Anayasa hukukçusu Prof. Kaboğlu, 6. yılında OHAL Komisyonu’nu kıymetlendirdi: Hak arama yolunu kilitledi, Anayasa’yı tümden reddetti

BordoBereli

Genel Mod
Global Mod
15 Temmuz darbe teşebbüsünün akabinde KHK ile bakılırsavlerinden ihraç edilenlerin işlerine iade edilip edilmeme sonucunı vermek üzere kurulan OHAL Süreçleri İnceleme Komitesi (OHALİİK) 6. yılına giriyor. Komite hakkında değerlendirmelerde bulunan CHP İstanbul Milletvekili ve Anayasa Hukukçusu Prof. Dr. İbrahim Kaboğlu “Komisyon, 6 yıldır hak arama yolunu kilitlemenin ötesinde adeta Anayasa’yı daima olarak reddeden bir kuruma dönüştü” dedi.

15 Temmuz 2016’daki darbe teşebbüsü daha sonrası 20 Temmuz’da üç ay için ilan edilen OHAL, 19 Temmuz 2018’de bitmiş oldu. Bu süreçte 37 OHAL KHK’si yürürlüğe konuldu. Kozmik gazetesinden Şerif Karataş’ın haberine nazaran, Anayasal olarak husus, vakit ve maksat bakımından “fevkalade hali gerektiren durumlar” ile ilgili olması gereken OHAL’in, kanun kararında kararnamelerle (KHK) maksadı haricinde uygulandığını belirten Kaboğlu, “OHAL ile ilgili olmayan alanlarda, olağan hukuk tertibine ait esaslı değişiklikler için de araç olarak kullanıldı” dedi.

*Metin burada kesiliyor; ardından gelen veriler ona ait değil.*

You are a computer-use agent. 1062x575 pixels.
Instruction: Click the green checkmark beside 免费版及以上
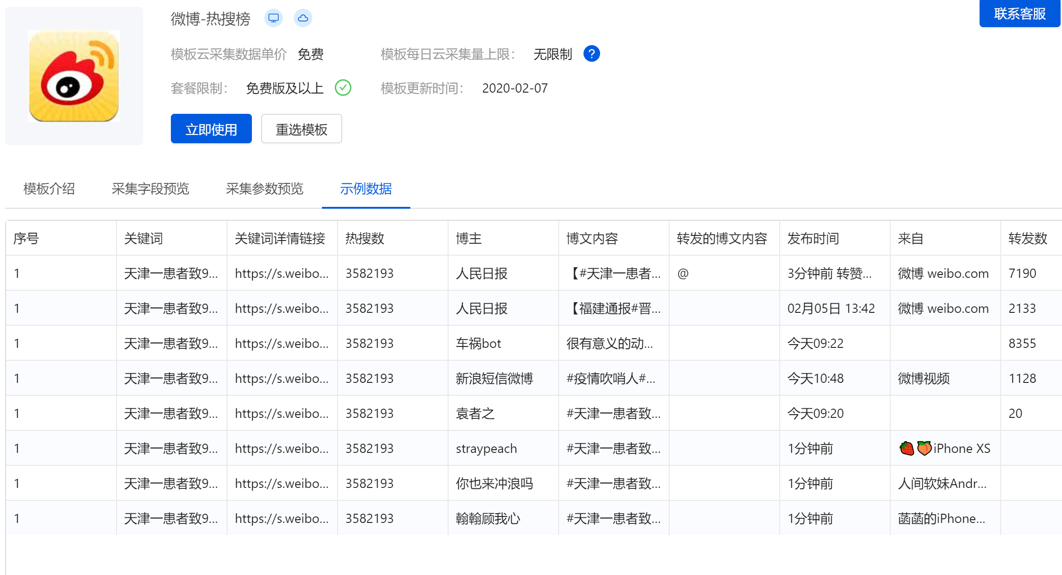click(x=343, y=88)
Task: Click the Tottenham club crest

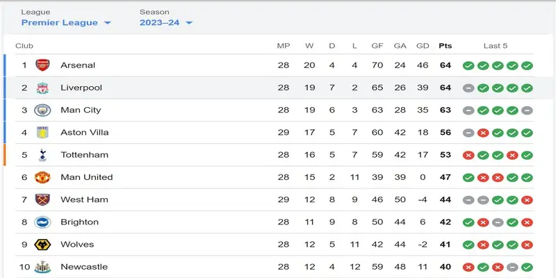Action: pos(42,155)
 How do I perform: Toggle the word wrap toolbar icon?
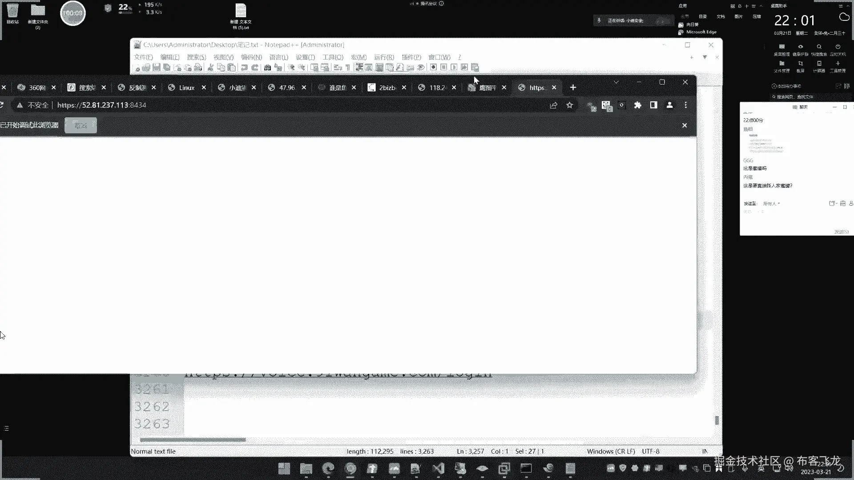[x=338, y=68]
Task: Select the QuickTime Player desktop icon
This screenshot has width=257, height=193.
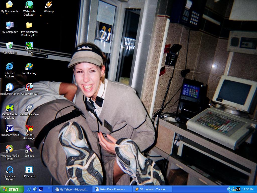Action: point(10,170)
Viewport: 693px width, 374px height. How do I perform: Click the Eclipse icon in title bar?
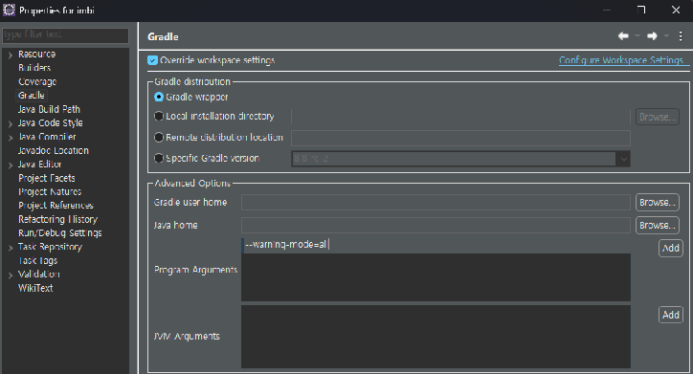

Kaboğlu yaşanan mağduriyetle ilgili, “OHAL KHK’leri ile; 125 bin 678’i kamu bakılırsavinden çıkarma, toplam 131 bin 922 önlem süreci gerçekleştirildi. KHK’zedelerin pasaportlarına da el konuldu, öteki işlerde çalışmaları engellendi. Hak ihlallerini daima kılacak biçimde, mahkemeye erişim ve savunma hakları ellerinden alındı. Mağdurların isimleri OHAL KHK ek listelerine eklenerek Resmi Gazete’de yayımlandı ve maddeleşti. Adeta bir vesika üzere gelecek nesiller nezdinde insanların erdem ve prestiji hiçe sayılarak; hakkında mahkumiyet kurulamamasına karşın lekelenmişler ve haksız isnatlara maruz kalmışlardır” sözlerini kullandı.

Çift maaş garantili bürokrat üyeler

Kaboğlu, OHALİİK’nin yapısına dair ise şunları söylemiş oldu:

“OHALİİK faaliyet raporunu incelediğimizde, kurul üyelerinin kimler olduğunu da görmekteyiz. Mahkeme kararlarını ve Anayasa Mahkemesini yok sayan komite üyelerinin Güç ve Doğal Kaynaklar Bakanlığı, Ulusal Eğitim Bakanlığı, İçişleri Bakanlığından atanan üyelerinin olduğu görülmektedir. Adeta bir mahkeme üzere çalışan kurumun üyelerinin kimler olacağı konusunda bir standart olmadığı üzere atanan üyelerin nitelikleri de göz gerisi edilmiştir. Ayrıyeten bu üyelere ikili maaş garantisi sağlanmış ve verdikleri kararlara ait sorumluluktan muaf tutulmuşlardır.”

Kurula yapılan müracaatların yaklaşık yüzde 87’si üzere büyük bir oranda olumsuz neticelendiğine dikkati çeken Kaboğlu, uygulamaya bakıldığında, Kurulun, bir süzgeç olma misyonunun tam bilakis; bir kilitleme ve yargı yolunu kapatma aracına, dahası, fiili bir cezalandırma merciine dönüştüğüne dikkat çekti.

Kaboğlu, “Komisyon aracılığıyla mağdurlar, mahkemeye erişim hakkından yoksun bırakıldığı üzere, onlarla yüzleşmekten de kaçınılmaktadır. Mağdurlar, memnu kılındığı haklarına ait karar verecek olan Komite önünde tek bir kelam dahi söyleyememektedirler. Komite sonucunda, iltisakta bulunulduğu teziyle iade talebi reddedilebilmektedir. Doğal hakim unsuruna alışılmamış biçimde kurulmuş olan ve tüzel olmayan bir tarif üzerinden karar veren Kurul, yargıya başvuruyu engellemektedir” diye konuştu.